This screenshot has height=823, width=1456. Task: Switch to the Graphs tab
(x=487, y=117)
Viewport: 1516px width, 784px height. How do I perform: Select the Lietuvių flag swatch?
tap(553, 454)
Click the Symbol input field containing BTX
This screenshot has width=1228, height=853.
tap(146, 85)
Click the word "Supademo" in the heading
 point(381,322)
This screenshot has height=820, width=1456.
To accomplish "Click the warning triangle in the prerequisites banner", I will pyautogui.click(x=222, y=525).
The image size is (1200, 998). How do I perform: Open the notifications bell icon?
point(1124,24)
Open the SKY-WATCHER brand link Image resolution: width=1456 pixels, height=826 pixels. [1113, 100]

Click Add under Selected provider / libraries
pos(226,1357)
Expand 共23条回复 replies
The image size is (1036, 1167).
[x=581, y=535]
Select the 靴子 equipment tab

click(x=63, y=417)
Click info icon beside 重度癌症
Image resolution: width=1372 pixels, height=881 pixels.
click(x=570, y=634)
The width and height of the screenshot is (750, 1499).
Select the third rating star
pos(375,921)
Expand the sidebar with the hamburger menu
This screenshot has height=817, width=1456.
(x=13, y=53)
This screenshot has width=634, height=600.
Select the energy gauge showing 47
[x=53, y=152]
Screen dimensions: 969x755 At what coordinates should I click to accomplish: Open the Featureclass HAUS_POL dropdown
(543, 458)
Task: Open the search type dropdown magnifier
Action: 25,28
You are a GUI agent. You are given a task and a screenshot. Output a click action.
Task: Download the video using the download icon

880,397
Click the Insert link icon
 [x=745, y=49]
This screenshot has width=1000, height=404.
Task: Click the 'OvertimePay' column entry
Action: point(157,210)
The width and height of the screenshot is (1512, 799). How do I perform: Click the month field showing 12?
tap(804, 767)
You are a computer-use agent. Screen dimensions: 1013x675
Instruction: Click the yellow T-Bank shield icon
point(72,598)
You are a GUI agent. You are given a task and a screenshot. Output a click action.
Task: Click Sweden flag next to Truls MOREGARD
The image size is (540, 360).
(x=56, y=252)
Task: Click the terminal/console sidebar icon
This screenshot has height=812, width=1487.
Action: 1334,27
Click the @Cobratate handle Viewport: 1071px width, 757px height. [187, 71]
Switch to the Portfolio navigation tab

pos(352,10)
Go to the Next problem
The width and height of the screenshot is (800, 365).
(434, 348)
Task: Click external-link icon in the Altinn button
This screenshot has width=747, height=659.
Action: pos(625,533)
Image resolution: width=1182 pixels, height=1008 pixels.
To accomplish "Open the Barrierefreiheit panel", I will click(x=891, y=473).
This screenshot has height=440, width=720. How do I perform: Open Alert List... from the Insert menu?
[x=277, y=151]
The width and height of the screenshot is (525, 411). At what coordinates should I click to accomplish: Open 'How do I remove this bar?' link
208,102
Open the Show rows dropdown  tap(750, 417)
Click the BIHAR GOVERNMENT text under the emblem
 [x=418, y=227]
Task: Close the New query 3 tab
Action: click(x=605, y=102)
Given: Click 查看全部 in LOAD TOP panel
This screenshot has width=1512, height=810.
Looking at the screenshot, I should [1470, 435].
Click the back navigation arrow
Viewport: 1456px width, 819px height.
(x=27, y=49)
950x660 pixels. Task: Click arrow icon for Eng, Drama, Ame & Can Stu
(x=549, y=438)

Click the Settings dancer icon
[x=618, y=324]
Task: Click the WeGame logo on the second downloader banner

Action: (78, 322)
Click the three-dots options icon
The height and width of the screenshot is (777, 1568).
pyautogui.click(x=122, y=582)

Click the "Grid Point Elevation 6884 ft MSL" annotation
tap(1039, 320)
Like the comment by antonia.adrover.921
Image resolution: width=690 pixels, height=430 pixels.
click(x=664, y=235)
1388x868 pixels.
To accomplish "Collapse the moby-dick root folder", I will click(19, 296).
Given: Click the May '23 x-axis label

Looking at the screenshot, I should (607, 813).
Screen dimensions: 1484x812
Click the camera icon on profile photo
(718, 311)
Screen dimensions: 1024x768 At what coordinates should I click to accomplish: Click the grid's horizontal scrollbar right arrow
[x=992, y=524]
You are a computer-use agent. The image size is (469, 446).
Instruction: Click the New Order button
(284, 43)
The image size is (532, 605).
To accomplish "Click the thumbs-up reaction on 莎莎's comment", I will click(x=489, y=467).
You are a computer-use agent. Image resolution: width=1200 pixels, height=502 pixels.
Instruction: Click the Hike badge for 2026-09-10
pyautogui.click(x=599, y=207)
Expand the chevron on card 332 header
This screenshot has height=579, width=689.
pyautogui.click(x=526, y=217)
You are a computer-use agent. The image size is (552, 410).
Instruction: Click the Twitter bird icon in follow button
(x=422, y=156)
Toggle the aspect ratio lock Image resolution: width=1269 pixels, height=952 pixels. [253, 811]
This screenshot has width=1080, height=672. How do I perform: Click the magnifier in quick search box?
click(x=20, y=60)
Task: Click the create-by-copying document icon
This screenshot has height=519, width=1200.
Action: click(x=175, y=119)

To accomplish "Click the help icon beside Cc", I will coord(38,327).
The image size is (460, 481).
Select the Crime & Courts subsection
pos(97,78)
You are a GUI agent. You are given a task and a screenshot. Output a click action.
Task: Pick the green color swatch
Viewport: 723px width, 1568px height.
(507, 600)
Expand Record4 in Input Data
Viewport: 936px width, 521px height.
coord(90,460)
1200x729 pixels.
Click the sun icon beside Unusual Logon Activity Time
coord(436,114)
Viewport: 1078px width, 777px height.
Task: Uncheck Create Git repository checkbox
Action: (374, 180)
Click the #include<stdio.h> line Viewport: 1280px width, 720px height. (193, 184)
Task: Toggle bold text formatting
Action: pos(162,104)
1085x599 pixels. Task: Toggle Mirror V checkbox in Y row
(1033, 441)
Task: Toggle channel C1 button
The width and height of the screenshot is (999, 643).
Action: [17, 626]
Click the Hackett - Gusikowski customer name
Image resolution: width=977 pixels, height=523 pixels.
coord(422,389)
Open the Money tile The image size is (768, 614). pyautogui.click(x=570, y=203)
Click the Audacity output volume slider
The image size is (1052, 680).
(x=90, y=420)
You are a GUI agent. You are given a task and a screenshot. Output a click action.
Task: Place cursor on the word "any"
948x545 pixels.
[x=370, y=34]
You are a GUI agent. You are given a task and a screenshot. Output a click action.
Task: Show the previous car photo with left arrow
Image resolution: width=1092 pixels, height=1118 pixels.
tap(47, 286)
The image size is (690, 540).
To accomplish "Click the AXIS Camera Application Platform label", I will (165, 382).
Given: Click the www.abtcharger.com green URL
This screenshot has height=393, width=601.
........
▸ **TASK REQUIREMENTS**
Extract every line of the entries above that contains the word "Insert", matching case exactly.

▸ **TASK OUTPUT**
Click the Insert link icon
This screenshot has height=440, width=720. How do I perform: Open Alert List... from the Insert menu?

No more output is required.